### [PASSAGE SHOWN]
Start of Block

Excerpts from Jim Conrad's
Naturalist Newsletter

Red Ginger or Ostrich Plume, ALPINIA PURPURATA

from the December 13, 2009 Newsletter issued from Hacienda Chichen Resort beside Chichén Itzá Ruins, central Yucatán, MÉXICO

One of my tasks here is to develop a "Plant Finding Guide" so that as visitors walk around the grounds they can identify the more interesting and spectacular plants. This is something I enjoy and I always learn something new about each species.

NOTE: Red Ginger is not the source of the ginger root used in cooking. Ginger root is produced by Zingiber officinale, which belongs to the same plant family as Red Ginger (the Ginger Family, the Zingiberaceae) but resides in an entirely different genus. All parts of Red Ginger are reported as mildly toxic, causing cardiac effects. The sap may cause brief, minor skin and eye irritations.

End of Block

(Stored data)
Start of Block

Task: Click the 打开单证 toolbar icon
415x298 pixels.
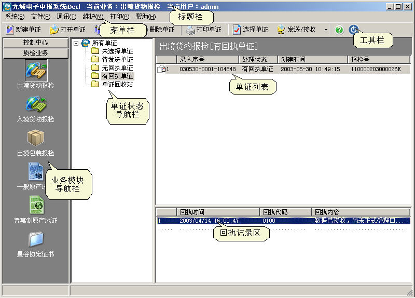Action: point(53,30)

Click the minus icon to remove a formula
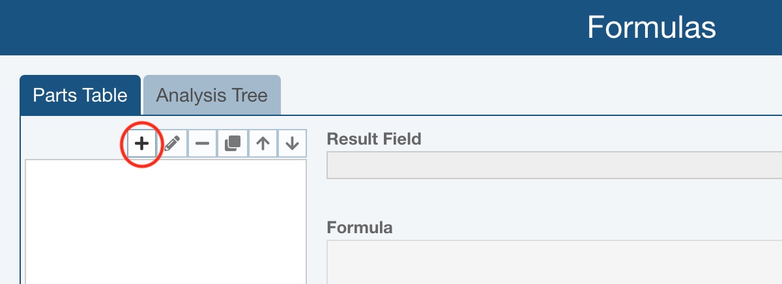(202, 143)
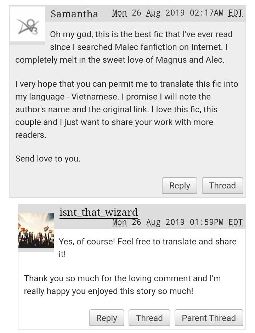Click the "Thank you so much" paragraph
This screenshot has width=255, height=333.
(x=122, y=284)
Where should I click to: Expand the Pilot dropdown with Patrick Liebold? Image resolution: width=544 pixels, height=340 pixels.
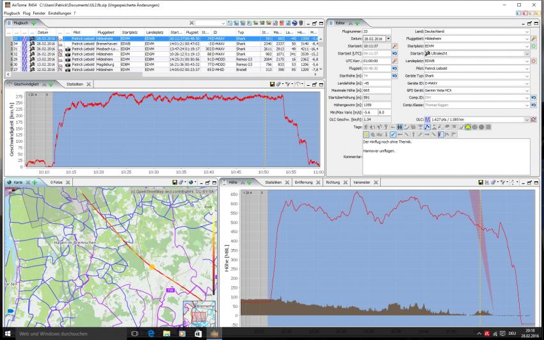[527, 68]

End of Block

### [ASSIGNMENT A]
Return the passage of the Red Ginger excerpt from "Excerpts from Jim" to "and eye irritations.".
### [ASSIGNMENT B]
According to the Red Ginger excerpt, which plant produces the ginger root used in cooking?
Draw only on the Red Ginger excerpt, not on the rows.

### [ANSWER SPACE A]
Excerpts from Jim Conrad's
Naturalist Newsletter

Red Ginger or Ostrich Plume, ALPINIA PURPURATA

from the December 13, 2009 Newsletter issued from Hacienda Chichen Resort beside Chichén Itzá Ruins, central Yucatán, MÉXICO

One of my tasks here is to develop a "Plant Finding Guide" so that as visitors walk around the grounds they can identify the more interesting and spectacular plants. This is something I enjoy and I always learn something new about each species.

NOTE: Red Ginger is not the source of the ginger root used in cooking. Ginger root is produced by Zingiber officinale, which belongs to the same plant family as Red Ginger (the Ginger Family, the Zingiberaceae) but resides in an entirely different genus. All parts of Red Ginger are reported as mildly toxic, causing cardiac effects. The sap may cause brief, minor skin and eye irritations.

### [ANSWER SPACE B]
Zingiber officinale